Stored records
········
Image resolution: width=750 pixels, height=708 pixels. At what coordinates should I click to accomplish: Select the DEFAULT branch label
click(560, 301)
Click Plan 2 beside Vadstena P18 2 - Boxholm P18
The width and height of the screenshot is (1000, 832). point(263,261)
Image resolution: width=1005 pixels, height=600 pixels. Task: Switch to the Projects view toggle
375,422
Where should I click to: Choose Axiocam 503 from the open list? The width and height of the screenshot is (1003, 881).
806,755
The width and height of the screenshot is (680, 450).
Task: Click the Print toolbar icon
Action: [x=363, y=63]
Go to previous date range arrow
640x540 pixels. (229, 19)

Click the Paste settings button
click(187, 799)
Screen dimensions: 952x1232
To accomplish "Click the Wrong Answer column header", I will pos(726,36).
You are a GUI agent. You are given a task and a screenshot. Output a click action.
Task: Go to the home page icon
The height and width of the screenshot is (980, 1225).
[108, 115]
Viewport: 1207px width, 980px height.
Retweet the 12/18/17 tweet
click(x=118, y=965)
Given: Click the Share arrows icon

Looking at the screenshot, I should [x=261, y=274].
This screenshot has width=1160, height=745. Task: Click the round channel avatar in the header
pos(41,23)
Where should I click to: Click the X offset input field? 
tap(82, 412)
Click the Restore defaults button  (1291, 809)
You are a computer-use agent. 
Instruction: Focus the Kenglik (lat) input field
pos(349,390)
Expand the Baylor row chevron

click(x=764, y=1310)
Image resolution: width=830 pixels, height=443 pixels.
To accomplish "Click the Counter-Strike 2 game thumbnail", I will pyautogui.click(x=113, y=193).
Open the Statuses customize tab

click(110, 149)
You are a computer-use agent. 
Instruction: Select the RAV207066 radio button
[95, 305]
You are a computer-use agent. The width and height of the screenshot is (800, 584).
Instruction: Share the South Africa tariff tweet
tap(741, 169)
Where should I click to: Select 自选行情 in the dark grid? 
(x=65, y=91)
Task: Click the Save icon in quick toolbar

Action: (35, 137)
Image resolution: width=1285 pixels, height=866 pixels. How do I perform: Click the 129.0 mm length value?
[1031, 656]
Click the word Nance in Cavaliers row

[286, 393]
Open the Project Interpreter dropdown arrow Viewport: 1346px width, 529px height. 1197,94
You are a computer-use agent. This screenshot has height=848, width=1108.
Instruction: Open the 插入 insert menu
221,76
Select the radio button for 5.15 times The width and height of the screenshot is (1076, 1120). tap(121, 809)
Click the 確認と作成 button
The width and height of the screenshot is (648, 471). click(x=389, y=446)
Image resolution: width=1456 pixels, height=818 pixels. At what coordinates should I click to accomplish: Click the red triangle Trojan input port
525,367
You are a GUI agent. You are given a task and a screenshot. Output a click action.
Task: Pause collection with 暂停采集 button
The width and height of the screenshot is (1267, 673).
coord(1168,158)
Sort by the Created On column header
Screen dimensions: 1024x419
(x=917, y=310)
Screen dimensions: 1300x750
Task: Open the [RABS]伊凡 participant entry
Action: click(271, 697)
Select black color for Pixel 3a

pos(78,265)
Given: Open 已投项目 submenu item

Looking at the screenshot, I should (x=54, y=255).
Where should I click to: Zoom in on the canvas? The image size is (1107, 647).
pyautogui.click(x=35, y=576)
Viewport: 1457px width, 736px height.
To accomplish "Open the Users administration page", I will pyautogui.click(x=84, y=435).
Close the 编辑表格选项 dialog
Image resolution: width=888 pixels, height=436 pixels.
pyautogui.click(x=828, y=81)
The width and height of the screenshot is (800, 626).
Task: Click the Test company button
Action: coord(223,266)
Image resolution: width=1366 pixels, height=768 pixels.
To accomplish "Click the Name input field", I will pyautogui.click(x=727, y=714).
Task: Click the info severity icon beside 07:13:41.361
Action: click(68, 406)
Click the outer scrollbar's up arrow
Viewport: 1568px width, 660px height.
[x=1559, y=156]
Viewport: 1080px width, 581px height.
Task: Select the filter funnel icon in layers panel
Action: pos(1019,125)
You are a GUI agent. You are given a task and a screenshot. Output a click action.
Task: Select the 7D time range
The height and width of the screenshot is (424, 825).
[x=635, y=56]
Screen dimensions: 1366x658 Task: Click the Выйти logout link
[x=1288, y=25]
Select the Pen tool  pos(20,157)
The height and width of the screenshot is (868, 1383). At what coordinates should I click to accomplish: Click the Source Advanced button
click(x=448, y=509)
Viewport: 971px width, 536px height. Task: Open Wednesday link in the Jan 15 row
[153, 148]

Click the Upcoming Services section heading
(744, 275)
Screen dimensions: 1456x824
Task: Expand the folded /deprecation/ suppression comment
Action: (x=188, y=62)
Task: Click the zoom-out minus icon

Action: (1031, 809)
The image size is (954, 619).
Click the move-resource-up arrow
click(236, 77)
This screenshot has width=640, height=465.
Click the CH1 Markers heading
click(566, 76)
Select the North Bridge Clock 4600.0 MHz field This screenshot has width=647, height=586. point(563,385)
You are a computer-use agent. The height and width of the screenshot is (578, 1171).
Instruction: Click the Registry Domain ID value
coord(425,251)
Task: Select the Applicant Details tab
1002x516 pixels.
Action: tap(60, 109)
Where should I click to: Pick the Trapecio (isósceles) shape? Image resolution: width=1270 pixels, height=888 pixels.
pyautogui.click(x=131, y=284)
········
*What to work on:* All of the data above is to be transcribed without alteration.

*Exercise answer:*
Image resolution: width=750 pixels, height=708 pixels. At what coordinates should I click to accomplish: Select the DEFAULT branch label
click(560, 301)
Click Plan 2 beside Vadstena P18 2 - Boxholm P18
The width and height of the screenshot is (1000, 832). point(263,261)
Image resolution: width=1005 pixels, height=600 pixels. Task: Switch to the Projects view toggle
375,422
Where should I click to: Choose Axiocam 503 from the open list? The width and height of the screenshot is (1003, 881).
806,755
The width and height of the screenshot is (680, 450).
Task: Click the Print toolbar icon
Action: [x=363, y=63]
Go to previous date range arrow
640x540 pixels. (229, 19)

Click the Paste settings button
click(187, 799)
Screen dimensions: 952x1232
To accomplish "Click the Wrong Answer column header", I will pos(726,36).
You are a GUI agent. You are given a task and a screenshot. Output a click action.
Task: Go to the home page icon
The height and width of the screenshot is (980, 1225).
[108, 115]
Viewport: 1207px width, 980px height.
Retweet the 12/18/17 tweet
click(x=118, y=965)
Given: Click the Share arrows icon

Looking at the screenshot, I should [x=261, y=274].
This screenshot has width=1160, height=745. Task: Click the round channel avatar in the header
pos(41,23)
Where should I click to: Click the X offset input field? 
tap(82, 412)
Click the Restore defaults button  (1291, 809)
You are a computer-use agent. 
Instruction: Focus the Kenglik (lat) input field
pos(349,390)
Expand the Baylor row chevron

click(x=764, y=1310)
Image resolution: width=830 pixels, height=443 pixels.
To accomplish "Click the Counter-Strike 2 game thumbnail", I will pyautogui.click(x=113, y=193).
Open the Statuses customize tab

click(110, 149)
You are a computer-use agent. 
Instruction: Select the RAV207066 radio button
[95, 305]
You are a computer-use agent. The width and height of the screenshot is (800, 584).
Instruction: Share the South Africa tariff tweet
tap(741, 169)
Where should I click to: Select 自选行情 in the dark grid? 
(x=65, y=91)
Task: Click the Save icon in quick toolbar

Action: (35, 137)
Image resolution: width=1285 pixels, height=866 pixels. How do I perform: Click the 129.0 mm length value?
[1031, 656]
Click the word Nance in Cavaliers row

[286, 393]
Open the Project Interpreter dropdown arrow Viewport: 1346px width, 529px height. 1197,94
You are a computer-use agent. This screenshot has height=848, width=1108.
Instruction: Open the 插入 insert menu
221,76
Select the radio button for 5.15 times The width and height of the screenshot is (1076, 1120). tap(121, 809)
Click the 確認と作成 button
The width and height of the screenshot is (648, 471). click(x=389, y=446)
Image resolution: width=1456 pixels, height=818 pixels. At what coordinates should I click to accomplish: Click the red triangle Trojan input port
525,367
You are a GUI agent. You are given a task and a screenshot. Output a click action.
Task: Pause collection with 暂停采集 button
The width and height of the screenshot is (1267, 673).
coord(1168,158)
Sort by the Created On column header
Screen dimensions: 1024x419
(x=917, y=310)
Screen dimensions: 1300x750
Task: Open the [RABS]伊凡 participant entry
Action: click(271, 697)
Select black color for Pixel 3a

pos(78,265)
Given: Open 已投项目 submenu item

Looking at the screenshot, I should (x=54, y=255).
Where should I click to: Zoom in on the canvas? The image size is (1107, 647).
pyautogui.click(x=35, y=576)
Viewport: 1457px width, 736px height.
To accomplish "Open the Users administration page", I will pyautogui.click(x=84, y=435).
Close the 编辑表格选项 dialog
Image resolution: width=888 pixels, height=436 pixels.
pyautogui.click(x=828, y=81)
The width and height of the screenshot is (800, 626).
Task: Click the Test company button
Action: coord(223,266)
Image resolution: width=1366 pixels, height=768 pixels.
To accomplish "Click the Name input field", I will pyautogui.click(x=727, y=714).
Task: Click the info severity icon beside 07:13:41.361
Action: click(68, 406)
Click the outer scrollbar's up arrow
Viewport: 1568px width, 660px height.
[x=1559, y=156]
Viewport: 1080px width, 581px height.
Task: Select the filter funnel icon in layers panel
Action: pos(1019,125)
You are a GUI agent. You are given a task and a screenshot. Output a click action.
Task: Select the 7D time range
The height and width of the screenshot is (424, 825).
[x=635, y=56]
Screen dimensions: 1366x658 Task: Click the Выйти logout link
[x=1288, y=25]
Select the Pen tool  pos(20,157)
The height and width of the screenshot is (868, 1383). At what coordinates should I click to accomplish: Click the Source Advanced button
click(x=448, y=509)
Viewport: 971px width, 536px height. Task: Open Wednesday link in the Jan 15 row
[153, 148]

Click the Upcoming Services section heading
(744, 275)
Screen dimensions: 1456x824
Task: Expand the folded /deprecation/ suppression comment
Action: (x=188, y=62)
Task: Click the zoom-out minus icon

Action: (1031, 809)
The image size is (954, 619).
Click the move-resource-up arrow
click(236, 77)
This screenshot has width=640, height=465.
Click the CH1 Markers heading
click(566, 76)
Select the North Bridge Clock 4600.0 MHz field This screenshot has width=647, height=586. point(563,385)
You are a computer-use agent. The height and width of the screenshot is (578, 1171).
Instruction: Click the Registry Domain ID value
coord(425,251)
Task: Select the Applicant Details tab
1002x516 pixels.
Action: tap(60, 109)
Where should I click to: Pick the Trapecio (isósceles) shape? Image resolution: width=1270 pixels, height=888 pixels.
pyautogui.click(x=131, y=284)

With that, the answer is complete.